TEMPO.CO, Jakarta - Ekonom senior dari Universitas Indonesia, Faisal Basri, mengkritik besarnya stimulus yang dialokasikan pemerintah dalam APBN untuk perusahaan BUMN di tengah pandemi virus corona. Musababnya, anggaran itu lebih besar ketimbang bantuan Pemulihan Ekonomi Nasional (PEN) untuk sektor yang paling terdampak, yakni UMKM.
Faisal pun mensinyalir ada agenda politik di balik penggelontoran stimulus jumbo kepada perusahaan pelat merah ini. "Ini menutupi borok-borok pemerintah lewat BUMN. Karena kalau BUMN gagal bayar, (pemerintah) hancur lebur," tutur dia dalam diskusi yang digelar secara virtual bersama Kahmi Preneur, Senin, 1 Juni 2020.
Berdasarkan data yang dihimpun Faisal Basri, saat ini pemerintah berencana mengucurkan anggaran sebesar Rp 152,15 triliun untuk BUMN. Sebanyak Rp 25,27 triliun digelontorkan untuk lima perusahaan pelat merah dalam bentuk dana penyertaan modal pemerintah (PMN). Di antaranya PLN, Hutama Karya, Bahana Pembinaan Usaha Indonesia, Permodalan Nasional Madani, dan Pengembangan Pariwisata Indonesia.
Sedangkan Rp 94 triliun lainnya diberikan sebagai bentuk pembayaran kompensasi untuk Pertamina, PLN, dan Bulog. Selanjutnya, dana talangan investasi senilai Rp 32 triliun diberikan kepada Bulog, Garuda Indonesia, PTPN, PT Kereta Api Indonesia, Krakatau Steel, dan Perum Perumnas dengan besaran yang bervariasi.
Faisal menengarai, dana talangan investasi ini nantinya akan dipakai untuk membayar utang-utang perseroan yang hampir jatuh tempo.
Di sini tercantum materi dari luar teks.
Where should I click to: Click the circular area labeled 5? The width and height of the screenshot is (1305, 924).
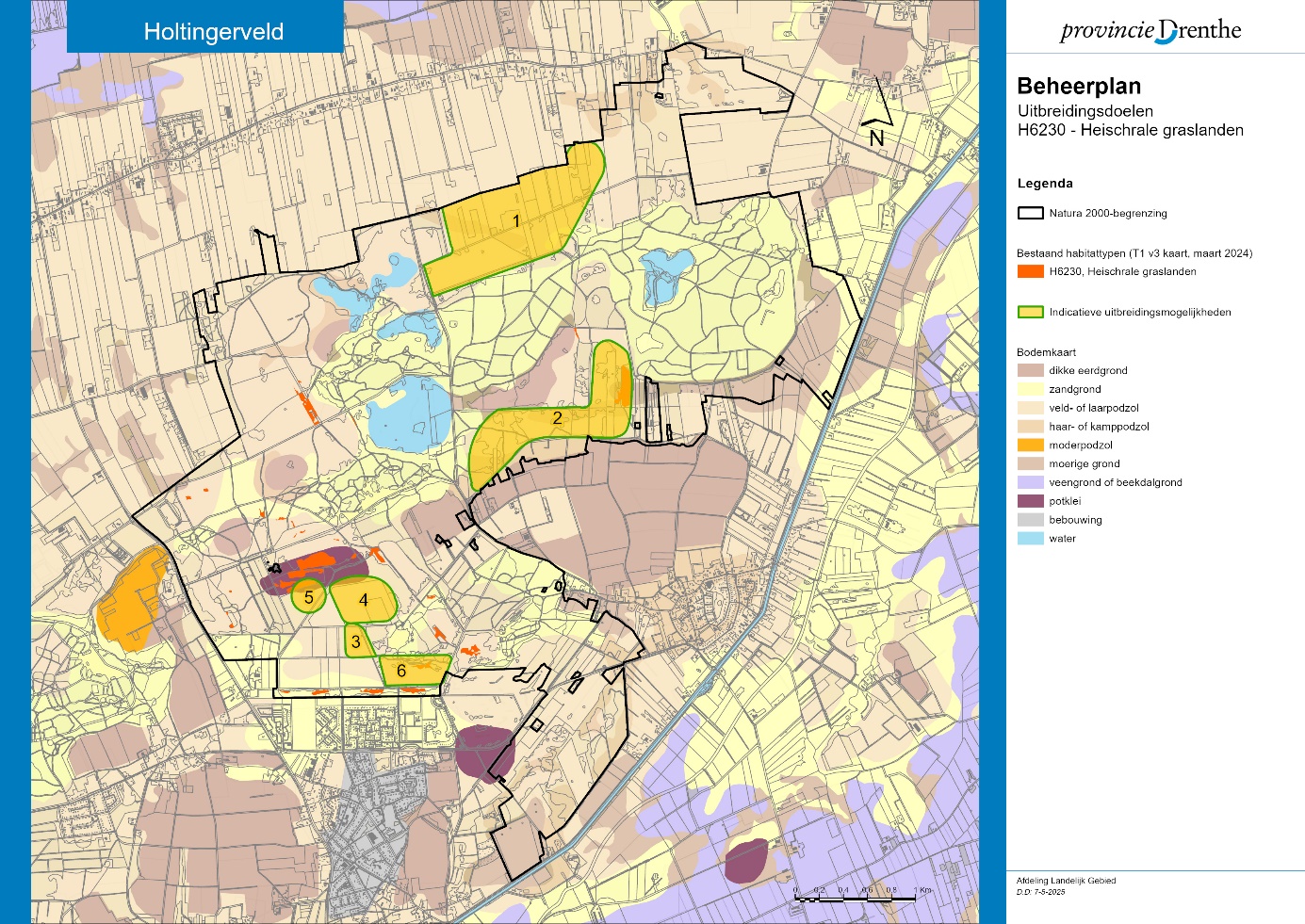click(x=308, y=597)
Misalnya Garuda Indonesia yang tenggat pembayaran utangnya senilai US$ 500 juta jatuh pada Juni ini. Belum lagi proyek-proyek Hutama Karya yang menurut Faisal sarat kepentingan di balik layar.
"Ini konsekuensi buruknya praktik fiskal yang harus dicermati. Jadi, APBN ini hanya digunakan untuk menopang proyek strategis nasional yang di belakangnya adalah kelompok kepentingan. Kalau proyek enggak jalan, mereka enggak dapat tip," tuturnya.
Padahal, menurut Faisal, tidak semua anggaran yang digelontorkan untuk BUMN itu berkaitan dengan pencegahan Covid-19. Faisal pun meminta pemerintah lebih memfokuskan perhatiannya untuk sektor yang paling terimbas. Selain UMKM, ia menyebut sektor pertanian untuk subsektor tanaman pangan tengah mengalami pukulan lantaran pertumbuhannya minus 10,31 persen.